* Task brief
Starting at the line that contains "This screenshot has width=1568, height=639." and ending at the line that contains "Toggle bold formatting", replace "bookmark" with "favorite" in the records below. Return only those lines, with everything else left as it is.

[begin Data listing]

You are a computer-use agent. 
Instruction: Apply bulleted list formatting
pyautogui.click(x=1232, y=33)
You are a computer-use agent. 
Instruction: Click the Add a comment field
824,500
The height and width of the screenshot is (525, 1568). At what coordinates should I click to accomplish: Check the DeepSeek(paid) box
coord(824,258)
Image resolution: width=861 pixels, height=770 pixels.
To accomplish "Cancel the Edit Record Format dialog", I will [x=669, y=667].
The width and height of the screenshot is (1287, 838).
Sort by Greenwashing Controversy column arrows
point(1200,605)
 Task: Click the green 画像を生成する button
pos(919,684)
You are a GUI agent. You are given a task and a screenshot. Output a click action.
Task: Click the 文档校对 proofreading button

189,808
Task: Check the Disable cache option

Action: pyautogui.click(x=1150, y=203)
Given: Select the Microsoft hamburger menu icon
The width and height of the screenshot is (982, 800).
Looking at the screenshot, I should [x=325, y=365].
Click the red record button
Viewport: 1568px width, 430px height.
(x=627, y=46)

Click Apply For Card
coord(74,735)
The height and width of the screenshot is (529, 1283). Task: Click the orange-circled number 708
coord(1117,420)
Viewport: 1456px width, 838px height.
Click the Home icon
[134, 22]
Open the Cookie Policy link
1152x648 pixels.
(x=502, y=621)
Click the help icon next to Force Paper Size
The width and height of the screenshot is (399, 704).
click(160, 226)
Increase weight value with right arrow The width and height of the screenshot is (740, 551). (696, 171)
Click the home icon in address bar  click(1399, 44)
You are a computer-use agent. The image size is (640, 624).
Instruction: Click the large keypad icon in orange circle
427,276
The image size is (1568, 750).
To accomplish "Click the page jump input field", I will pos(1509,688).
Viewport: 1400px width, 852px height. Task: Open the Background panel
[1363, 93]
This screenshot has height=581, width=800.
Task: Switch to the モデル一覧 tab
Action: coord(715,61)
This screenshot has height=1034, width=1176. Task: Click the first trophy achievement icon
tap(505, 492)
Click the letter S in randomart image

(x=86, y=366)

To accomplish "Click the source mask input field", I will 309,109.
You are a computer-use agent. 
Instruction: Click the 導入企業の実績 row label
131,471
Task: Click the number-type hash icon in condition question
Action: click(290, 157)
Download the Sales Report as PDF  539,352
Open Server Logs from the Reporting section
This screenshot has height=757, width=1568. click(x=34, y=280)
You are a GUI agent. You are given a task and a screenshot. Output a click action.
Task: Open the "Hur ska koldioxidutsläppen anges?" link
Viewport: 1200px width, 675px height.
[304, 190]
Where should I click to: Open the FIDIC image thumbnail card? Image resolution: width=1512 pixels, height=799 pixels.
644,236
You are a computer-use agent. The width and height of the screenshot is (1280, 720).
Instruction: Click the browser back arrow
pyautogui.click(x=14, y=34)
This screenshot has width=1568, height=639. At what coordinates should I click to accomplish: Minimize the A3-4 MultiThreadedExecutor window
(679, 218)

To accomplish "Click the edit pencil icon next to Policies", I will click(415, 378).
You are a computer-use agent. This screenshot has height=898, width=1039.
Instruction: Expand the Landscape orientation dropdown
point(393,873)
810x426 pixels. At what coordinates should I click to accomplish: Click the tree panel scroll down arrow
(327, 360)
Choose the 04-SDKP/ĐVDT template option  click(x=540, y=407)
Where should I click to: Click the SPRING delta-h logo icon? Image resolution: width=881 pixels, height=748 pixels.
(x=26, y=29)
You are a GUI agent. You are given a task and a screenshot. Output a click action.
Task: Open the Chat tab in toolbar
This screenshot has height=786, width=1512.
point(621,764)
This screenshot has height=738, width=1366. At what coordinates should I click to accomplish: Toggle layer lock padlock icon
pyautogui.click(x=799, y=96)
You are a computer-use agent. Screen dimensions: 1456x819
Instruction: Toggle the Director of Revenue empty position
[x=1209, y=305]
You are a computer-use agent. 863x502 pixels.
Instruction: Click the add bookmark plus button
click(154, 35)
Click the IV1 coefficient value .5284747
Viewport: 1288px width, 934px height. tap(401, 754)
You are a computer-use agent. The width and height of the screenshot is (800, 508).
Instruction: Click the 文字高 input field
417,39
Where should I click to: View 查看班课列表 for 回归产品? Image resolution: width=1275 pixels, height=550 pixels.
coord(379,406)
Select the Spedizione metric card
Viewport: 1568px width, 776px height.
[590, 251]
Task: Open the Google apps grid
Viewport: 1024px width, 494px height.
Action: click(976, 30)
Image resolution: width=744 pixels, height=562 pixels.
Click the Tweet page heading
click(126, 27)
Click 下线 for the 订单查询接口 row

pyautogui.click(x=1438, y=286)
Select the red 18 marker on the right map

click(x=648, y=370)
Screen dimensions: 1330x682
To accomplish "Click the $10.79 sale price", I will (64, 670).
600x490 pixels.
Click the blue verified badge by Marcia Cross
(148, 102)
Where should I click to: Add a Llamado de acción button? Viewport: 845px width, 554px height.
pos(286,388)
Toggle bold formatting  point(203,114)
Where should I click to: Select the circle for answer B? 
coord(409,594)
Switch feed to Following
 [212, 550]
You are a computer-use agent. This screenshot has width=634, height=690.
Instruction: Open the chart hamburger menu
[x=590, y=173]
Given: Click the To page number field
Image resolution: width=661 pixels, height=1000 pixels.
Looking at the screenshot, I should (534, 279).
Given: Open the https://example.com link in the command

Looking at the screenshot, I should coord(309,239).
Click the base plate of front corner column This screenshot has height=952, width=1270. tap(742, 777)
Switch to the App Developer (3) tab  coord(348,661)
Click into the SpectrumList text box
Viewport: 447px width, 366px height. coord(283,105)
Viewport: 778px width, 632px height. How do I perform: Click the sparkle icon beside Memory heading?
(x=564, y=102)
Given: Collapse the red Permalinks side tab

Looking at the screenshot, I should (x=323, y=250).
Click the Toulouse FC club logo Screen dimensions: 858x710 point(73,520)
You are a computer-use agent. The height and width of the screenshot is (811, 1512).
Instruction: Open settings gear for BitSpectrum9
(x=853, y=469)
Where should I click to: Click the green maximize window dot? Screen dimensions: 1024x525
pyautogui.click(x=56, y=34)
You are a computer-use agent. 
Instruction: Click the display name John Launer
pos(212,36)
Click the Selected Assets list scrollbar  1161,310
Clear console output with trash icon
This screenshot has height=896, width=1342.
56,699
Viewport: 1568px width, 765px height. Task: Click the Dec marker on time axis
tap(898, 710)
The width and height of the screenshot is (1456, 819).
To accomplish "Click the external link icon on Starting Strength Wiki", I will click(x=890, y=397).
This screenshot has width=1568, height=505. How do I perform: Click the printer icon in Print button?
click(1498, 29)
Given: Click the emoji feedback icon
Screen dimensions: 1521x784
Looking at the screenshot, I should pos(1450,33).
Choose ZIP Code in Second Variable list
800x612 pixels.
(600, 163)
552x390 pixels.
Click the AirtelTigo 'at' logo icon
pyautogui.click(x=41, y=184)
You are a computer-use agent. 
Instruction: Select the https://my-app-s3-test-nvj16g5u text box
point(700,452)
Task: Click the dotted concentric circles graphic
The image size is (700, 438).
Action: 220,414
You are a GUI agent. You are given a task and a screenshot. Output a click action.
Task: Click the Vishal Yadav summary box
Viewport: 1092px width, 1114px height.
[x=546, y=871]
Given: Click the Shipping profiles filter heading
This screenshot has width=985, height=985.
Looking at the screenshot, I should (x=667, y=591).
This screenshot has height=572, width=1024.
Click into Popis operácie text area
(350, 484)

[end Data listing]

* Full answer
This screenshot has width=1568, height=639. At what coordinates should I click to accomplish: Minimize the A3-4 MultiThreadedExecutor window
(679, 218)

To accomplish "Click the edit pencil icon next to Policies", I will click(415, 378).
You are a computer-use agent. This screenshot has height=898, width=1039.
Instruction: Expand the Landscape orientation dropdown
point(393,873)
810x426 pixels. At what coordinates should I click to accomplish: Click the tree panel scroll down arrow
(327, 360)
Choose the 04-SDKP/ĐVDT template option  click(x=540, y=407)
Where should I click to: Click the SPRING delta-h logo icon? Image resolution: width=881 pixels, height=748 pixels.
(x=26, y=29)
You are a GUI agent. You are given a task and a screenshot. Output a click action.
Task: Open the Chat tab in toolbar
This screenshot has height=786, width=1512.
point(621,764)
This screenshot has height=738, width=1366. At what coordinates should I click to accomplish: Toggle layer lock padlock icon
pyautogui.click(x=799, y=96)
You are a computer-use agent. Screen dimensions: 1456x819
Instruction: Toggle the Director of Revenue empty position
[x=1209, y=305]
You are a computer-use agent. 863x502 pixels.
Instruction: Click the add favorite plus button
click(154, 35)
Click the IV1 coefficient value .5284747
Viewport: 1288px width, 934px height. tap(401, 754)
You are a computer-use agent. The width and height of the screenshot is (800, 508).
Instruction: Click the 文字高 input field
417,39
Where should I click to: View 查看班课列表 for 回归产品? Image resolution: width=1275 pixels, height=550 pixels.
coord(379,406)
Select the Spedizione metric card
Viewport: 1568px width, 776px height.
[590, 251]
Task: Open the Google apps grid
Viewport: 1024px width, 494px height.
Action: click(976, 30)
Image resolution: width=744 pixels, height=562 pixels.
Click the Tweet page heading
click(126, 27)
Click 下线 for the 订单查询接口 row

pyautogui.click(x=1438, y=286)
Select the red 18 marker on the right map

click(x=648, y=370)
Screen dimensions: 1330x682
To accomplish "Click the $10.79 sale price", I will (64, 670).
600x490 pixels.
Click the blue verified badge by Marcia Cross
(148, 102)
Where should I click to: Add a Llamado de acción button? Viewport: 845px width, 554px height.
pos(286,388)
Toggle bold formatting  point(203,114)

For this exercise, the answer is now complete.